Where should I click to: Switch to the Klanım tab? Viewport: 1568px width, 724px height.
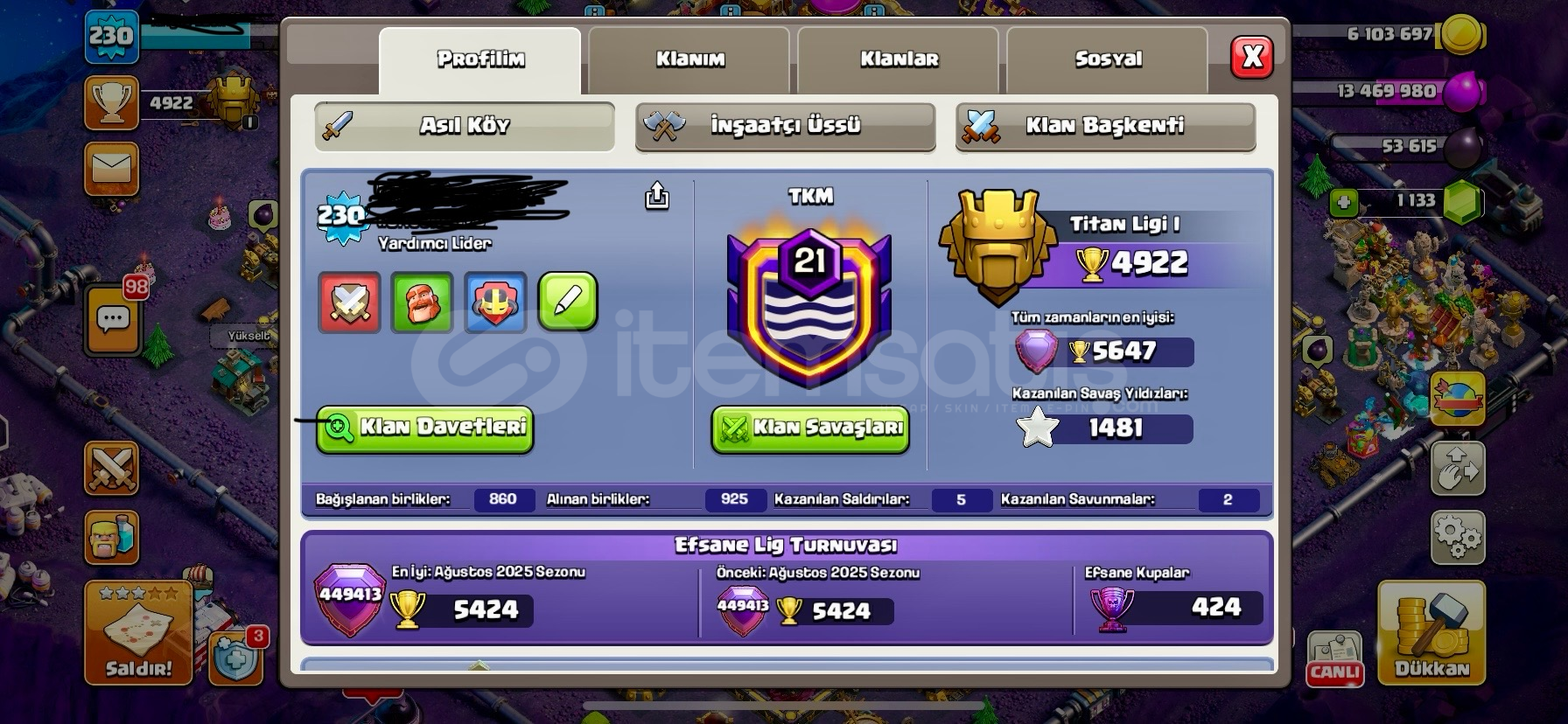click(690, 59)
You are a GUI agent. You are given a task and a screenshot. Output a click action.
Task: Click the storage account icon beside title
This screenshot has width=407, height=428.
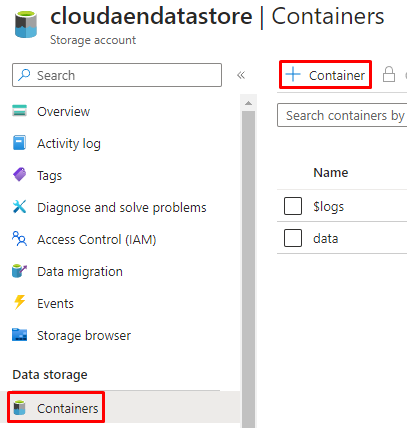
● ● ●
■ **Exercise details**
Images are to be left out when the records above are written out again exactly.

■ **Solution for this task**
Where should I click to: Switch to the Klanım tab? Viewport: 1568px width, 724px height.
click(690, 59)
You are a GUI agent. You are given a task and a screenshot. Output a click action.
Task: Click the storage account icon beside title
This screenshot has width=407, height=428.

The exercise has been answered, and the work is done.